Second Sunday of Lent
God calls to Abraham, and how do you think Abraham answers? Of course! "Here I am."
It's also interesting to me how God himself calls Abraham and tests him, telling him to sacrifice Isaac. But then it's the Lord's messenger who calls from heaven to stop Abraham and make him the father of great nations and so on. Why not God both times or the messenger both times?
I imagine maybe that there's something in the original Hebrew text, something denoting how or in what form or way that God usually calls someone. Like maybe it's always by messenger. I for some reason have the notion that, somehow way back when, one was not supposed to even call God by name. Or just saying God (or "Yahweh") was in some way sacreligious, or at least a very powerful and rare thing to do. So maybe the original Hebrew text referred to a messenger as calling Abraham in the first place. Or at least the original references were equivalent, when Abraham receives the first message about sacrificing Isaac and then the second message about saving him.

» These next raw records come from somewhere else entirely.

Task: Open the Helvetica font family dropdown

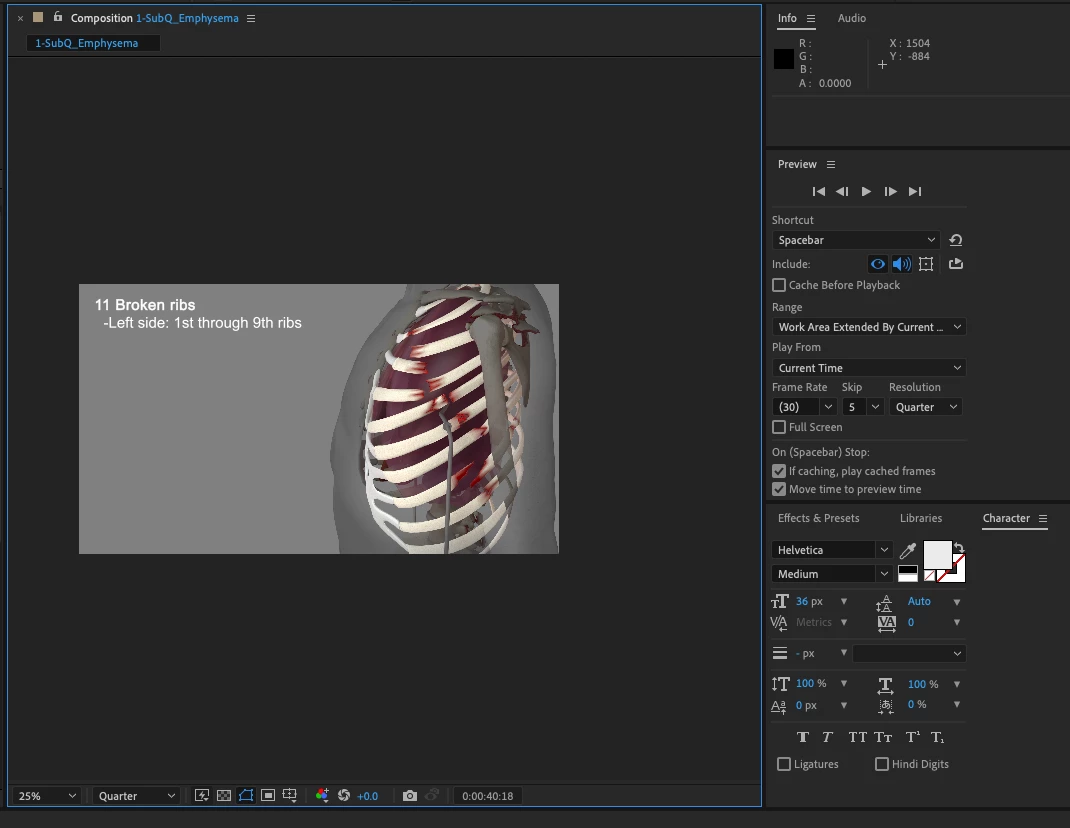Action: pyautogui.click(x=832, y=550)
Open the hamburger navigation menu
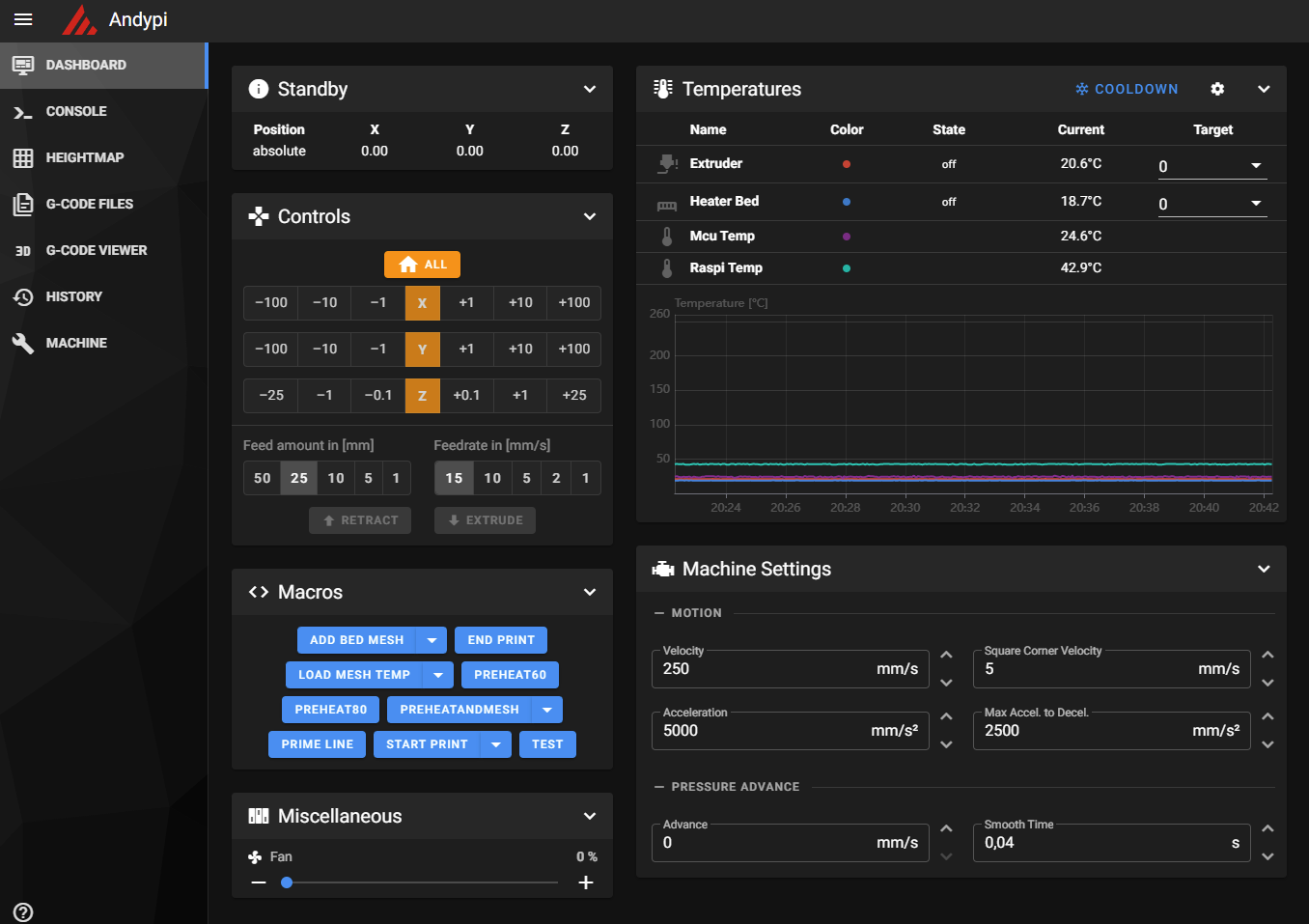Viewport: 1309px width, 924px height. pyautogui.click(x=23, y=19)
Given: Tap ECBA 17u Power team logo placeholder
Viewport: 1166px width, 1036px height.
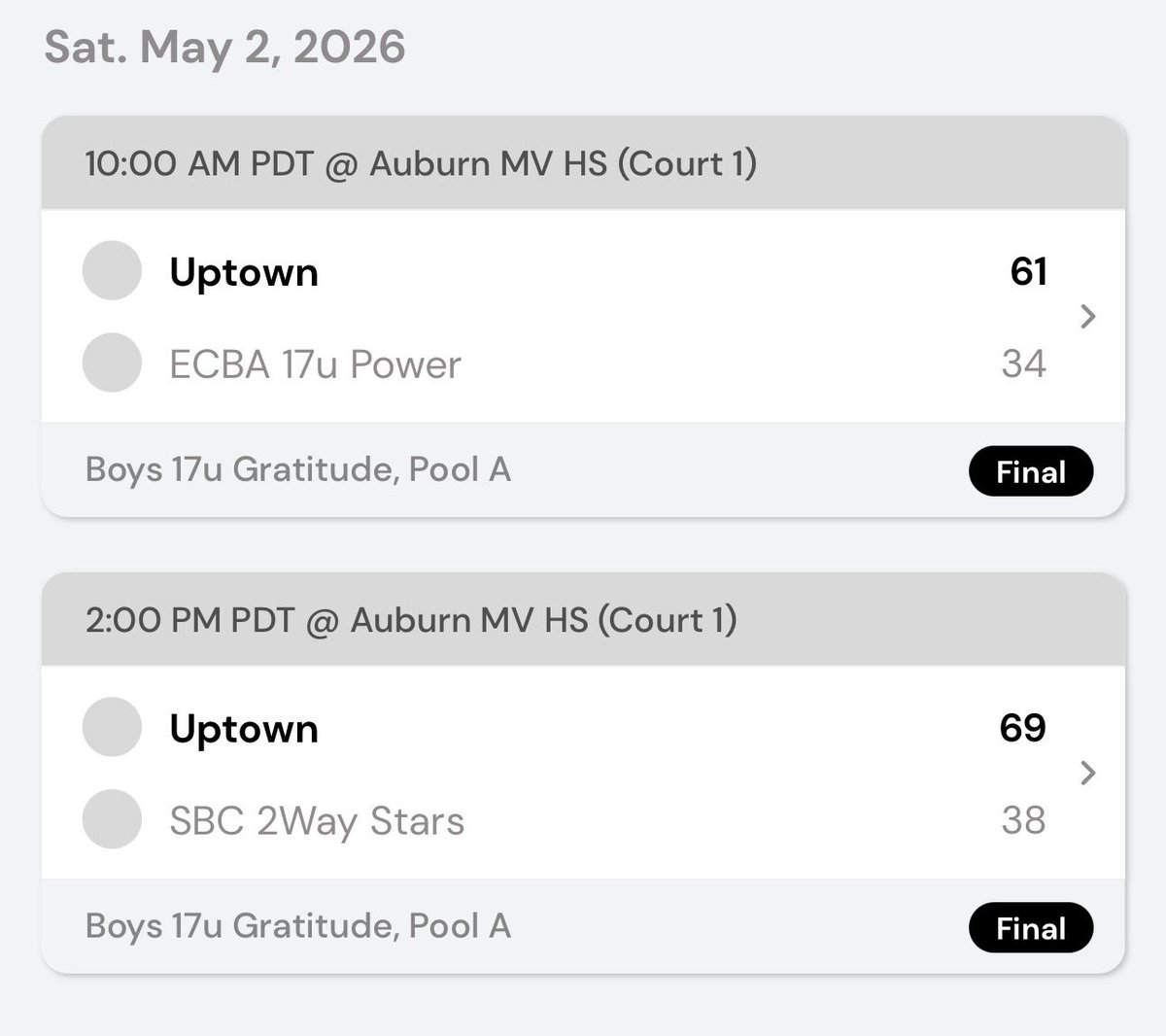Looking at the screenshot, I should (x=113, y=363).

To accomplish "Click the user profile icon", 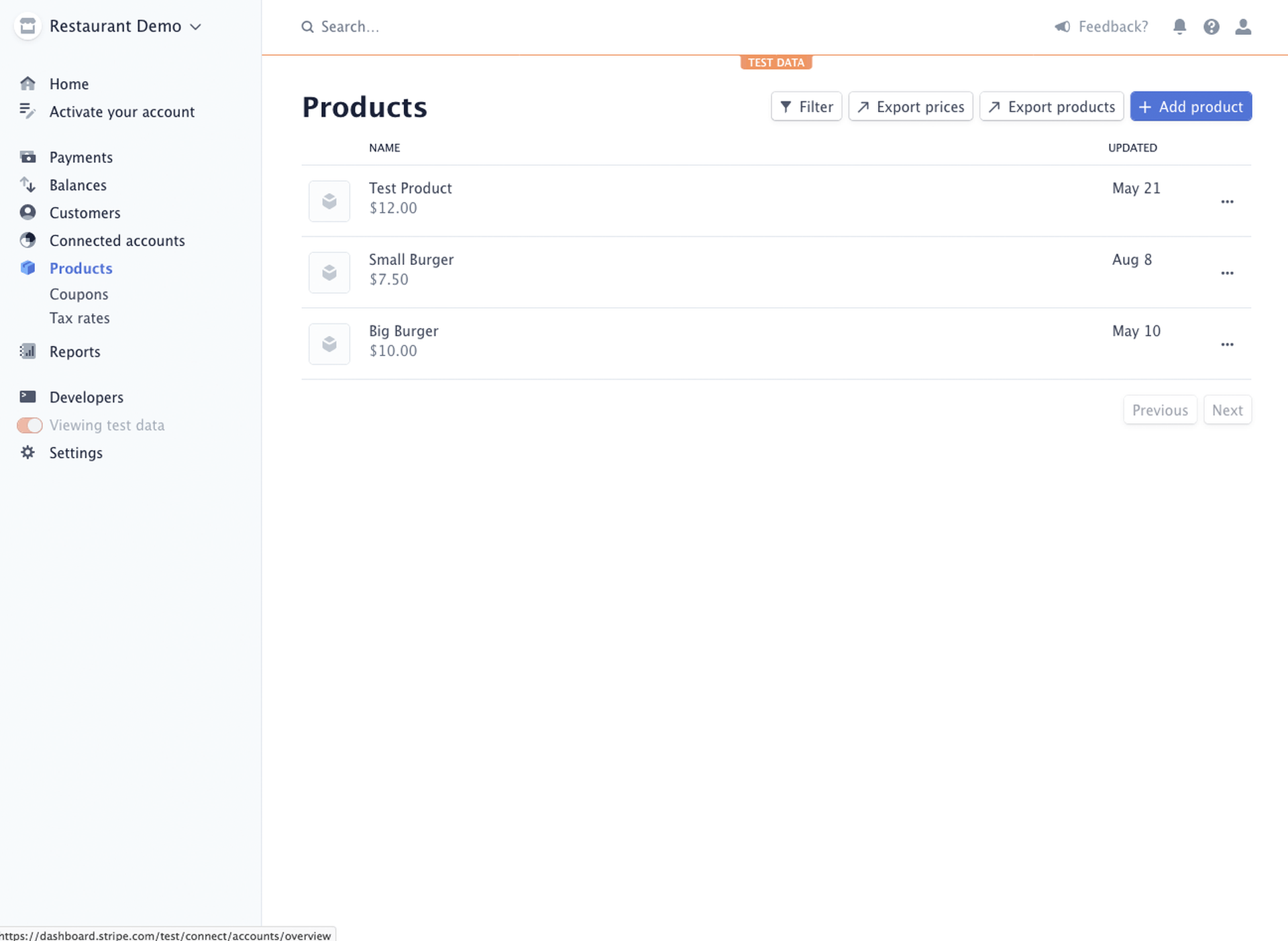I will pos(1243,27).
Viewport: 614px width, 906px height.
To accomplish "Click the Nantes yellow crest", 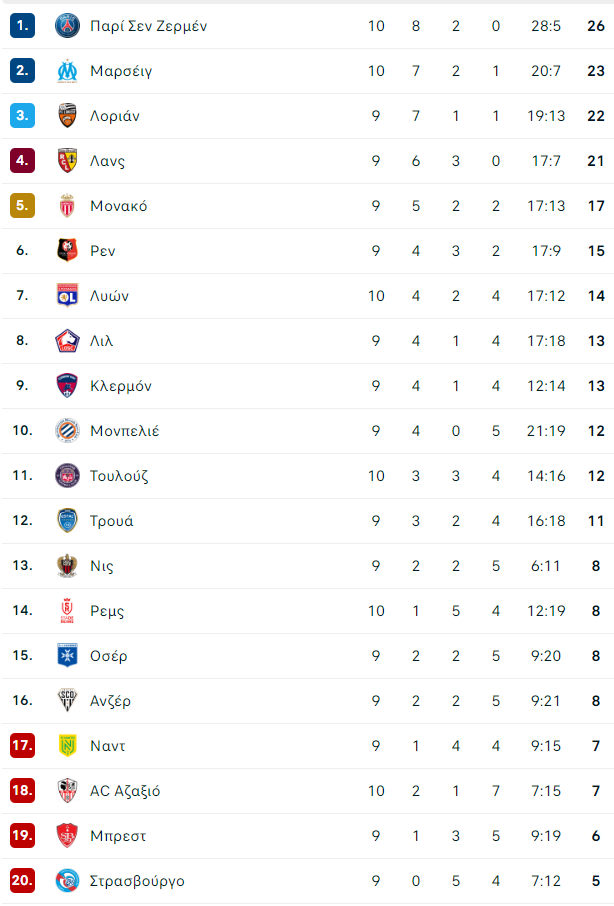I will click(x=67, y=746).
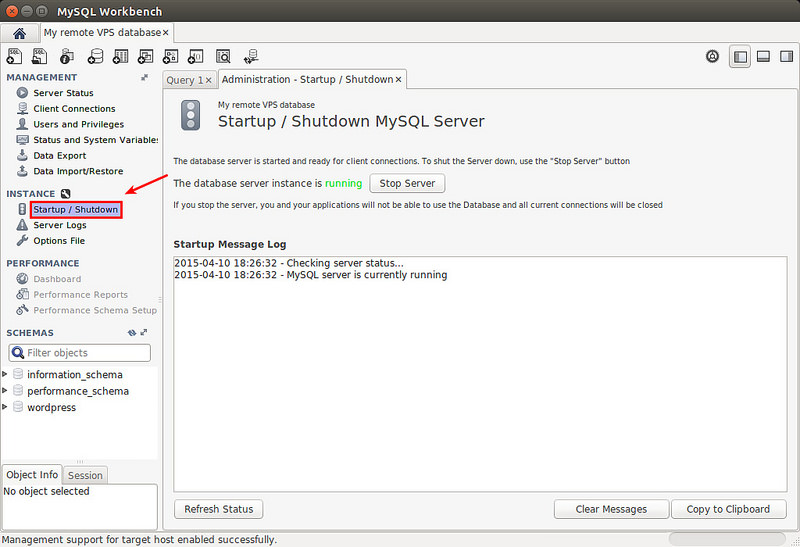This screenshot has height=547, width=800.
Task: Toggle the left sidebar panel visibility
Action: click(739, 57)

Otherwise, if we should just take the text as it's written now, I have to wonder: why would God bother to give the first message personally, then delegate the second?
The Gospel reading is the transfiguration, which is always a good time. I love how God says from heaven, "This is my beloved son," same as he does at Christ's baptism.
But, now that I thik about it, at the Lord's baptism, after God says, "This is my beloved son, in whom I am well pleased," he sends the Holy Spirit in the form of a dove. See how once again it's God speaking first and then sending a messenger?
Although in this case the "messenger" is the Holy Spirit, which is God himself in Catholic dogma. But I'm meaning messenger in the sense of how Christ himself refers to the Holy Spirit as the advocate, the "paraclete," in the Gospel of St. John.
Goodness. Now I have a lot to look up and re-read.